→ **TEKSTFRAGMENT**:
Eddy Posthuma de Boer
1931 - 2021
Ik heb maar twee keer met Eddy gesproken. Over het fotograferen bij jazzconcerten. Bij het uitkomen van de heruitgave van “JAZZ” van Ed van der Elsken mocht ik een stuk schrijven voor Vrij Nederland. Jaren later over zijn foto’s van Gerry Mulligan op de omslag van een cd die in het Concertgebouw was opgenomen.
Van der Elsken had hem in 1958 in Blokker gefotografeerd toen Benny Goodman voorbij kwam. Eddy zit gedraaid op de achterbank van zijn Fiat 500 Cabriolet. Rechterarm losjes over de dakrand, onder de ruitenwisser een nietsontziend bord: ‘Pers’ / ‘Press’. Opzij! Eddy glimlacht omdat The King of Swing er nu eindelijk is, hij al had wat hij wilde hebben. Of dat hij het trucje van Van der Elsken wel doorhad.
Misschien wilde Van der Elsken ook laten zien dat Eddy niet eindeloos doorging als hij eenmaal wat had. Hij was een fotograaf die snel kon werken en zich voor de rest bescheiden opstelde. Daardoor vond ik het vroeger lastig om zijn werk te waarderen. Ik vond hem niet vernieuwend zoals Van der Elsken of Johan van der Keuken, als het over die generatie gaat. Maar hoe ouder ik werd, hoe minder behoefte aan het kijken naar het beeld van de foto. Ik vind het nu interessanter om te raden hoe een fotograaf dacht. Iedere fotograaf, niet alleen de hoogvliegers.
Je kan dat ook lezen in zijn teksten; aan alles merk je het plezier om zich in woord en beeld te uiten. Bij het maken van een portret, zag je aan de ruimte om iemand heen wie Eddy zelf was. Net genoeg om niet te imponeren en genoeg informatie om zo van iemand geen trofee te maken. Iedereen glimlacht, ik ook.

→ **GEGEVENSFRAGMENTEN**:
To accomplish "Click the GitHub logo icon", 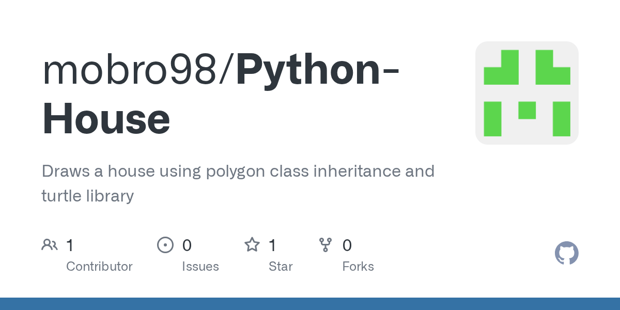I will (566, 253).

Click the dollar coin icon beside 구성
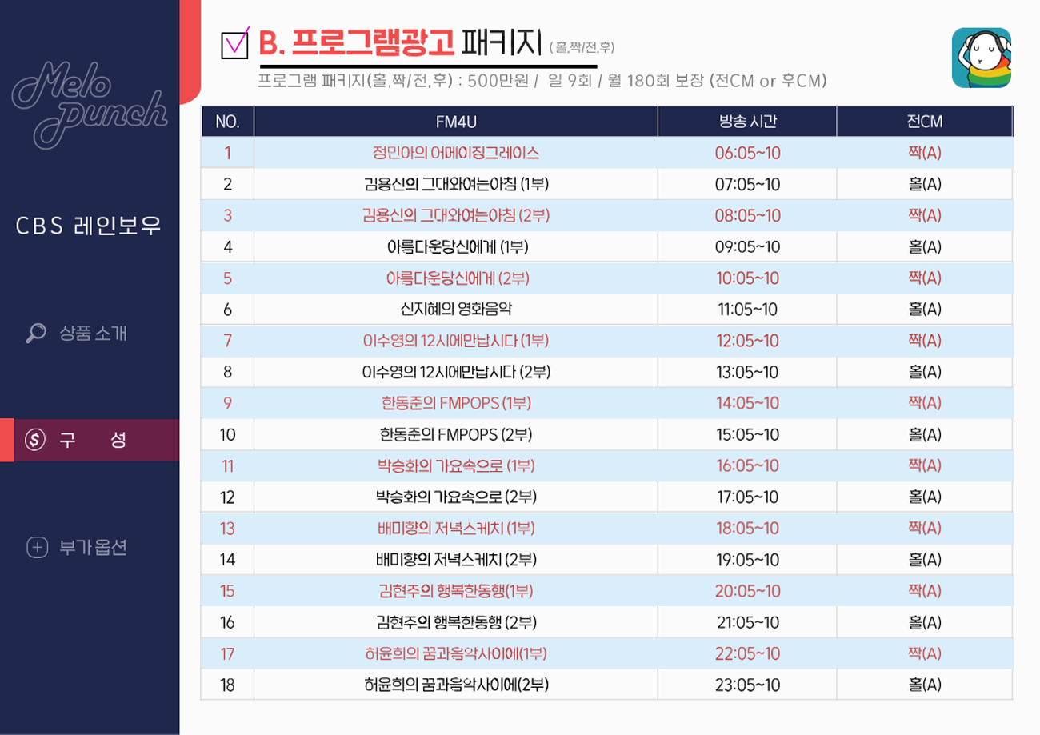point(35,440)
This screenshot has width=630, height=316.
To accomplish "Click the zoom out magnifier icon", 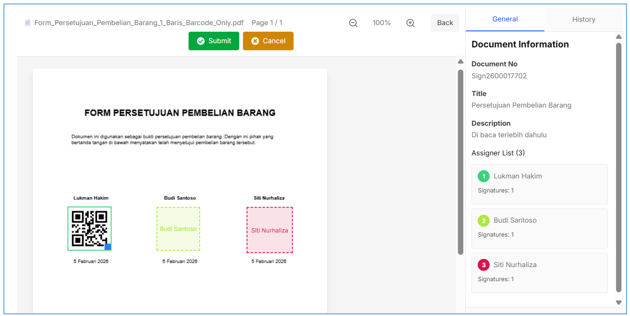I will click(x=353, y=23).

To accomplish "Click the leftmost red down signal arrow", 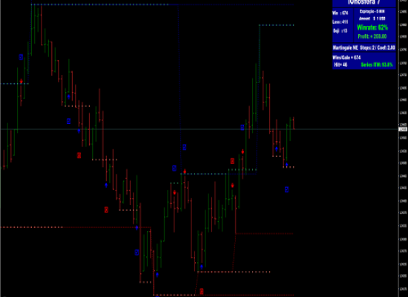I will 21,82.
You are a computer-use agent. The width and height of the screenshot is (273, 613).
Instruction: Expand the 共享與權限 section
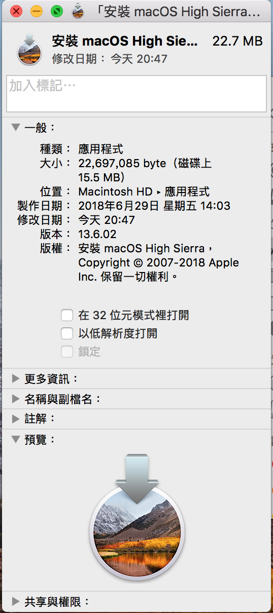[16, 602]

→ **DE OPDRACHT**:
Beantwoord de volgende vragen aan de hand van de tekst over Eddy Posthuma de Boer.
(a) Voor welk blad schreef de auteur een stuk bij de heruitgave van "JAZZ" van Ed van der Elsken?
(b) Op de achterbank van welke auto zit Eddy op de foto die Van der Elsken in Blokker maakte?
(c) Welke twee fotografen uit die generatie vond de auteur wel vernieuwend?
De vermeldingen vormen afzonderlijk materiaal, los van de tekst.

→ **ANTWOORD**:
(a) Vrij Nederland.
(b) Een Fiat 500 Cabriolet.
(c) Van der Elsken en Johan van der Keuken.